For fifty years or more my family has been involved in the game of Mahjong; at every family gathering the tiles and dice would come out and the Chinese oaths would begin. Now days, however, Mahjong players are hard to find. So about 15 years ago when an English college student taught me the new game Shithead, it became the game of choice for family events. Plus Karin and I played best two out of three hands most nights after dinner instead of immediately jumping up from the table.
It did not take long for this infectious game to spread among family and friends. The rules appear complicated at first look but when you have played three hands you understand the game. The hands go quickly and are exciting because the outcome is undetermined until the last hole card is turned over. The leader can quickly become the loser. By the way, there are no winners in a Shithead game, only losers.
Speaking of rules. A quick browse on the internet produces as many variations as there are locations where the game is played. This appears to be the natural course for a game popular among young drinkers and smokers(not tobacco).

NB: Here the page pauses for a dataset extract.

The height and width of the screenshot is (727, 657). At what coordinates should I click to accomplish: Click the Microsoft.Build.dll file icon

Now the point of this is to point out a major benefit of long term travel. You have the time to find and experience off beat, out-of-the way festivals, events and activities. So I first searched for Mahjong in Prague and then for Shithead and turned up Jičin International Shithead League on Facebook. We arrived in Prague on 31 March and on 20 April we caught the bus to the quaint town of Jičin(Jitz son) about an hour out of Prague.

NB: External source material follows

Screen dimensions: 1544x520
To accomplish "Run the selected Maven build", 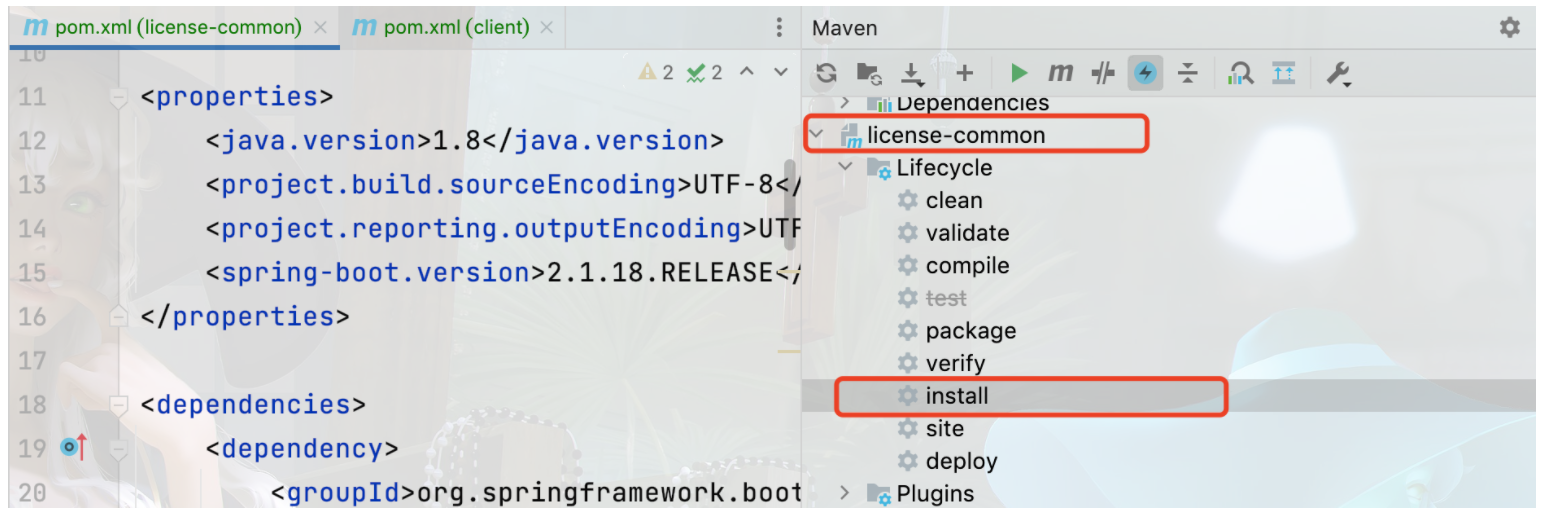I will 1019,73.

We arrived early enough to explore the town and have lunch before arriving at the
Grand Hotel Praha for the tournament. Both Karin and I had difficulty adapting our game strategy to the local rules which were very different than those we had used in thousands of games over 15 years. The main benefit was spending an enjoyable afternoon with a mixture of expats and Czech students practicing their already good English.
We did not make it back for the May event but did for the season grand finale on 27 June, the last day of school for the Jičin college students. The mood was festive and many had dressed up for the occasion. I wore a tie for the first time in a couple of years. I did play better but consistently lost to one of the best student players. Karin not only won her table to enter the semi-finals, she came close to beating the player with the highest win percentage and finished second out of 22 very experienced entrants.
How many tourists can have this kind of experience?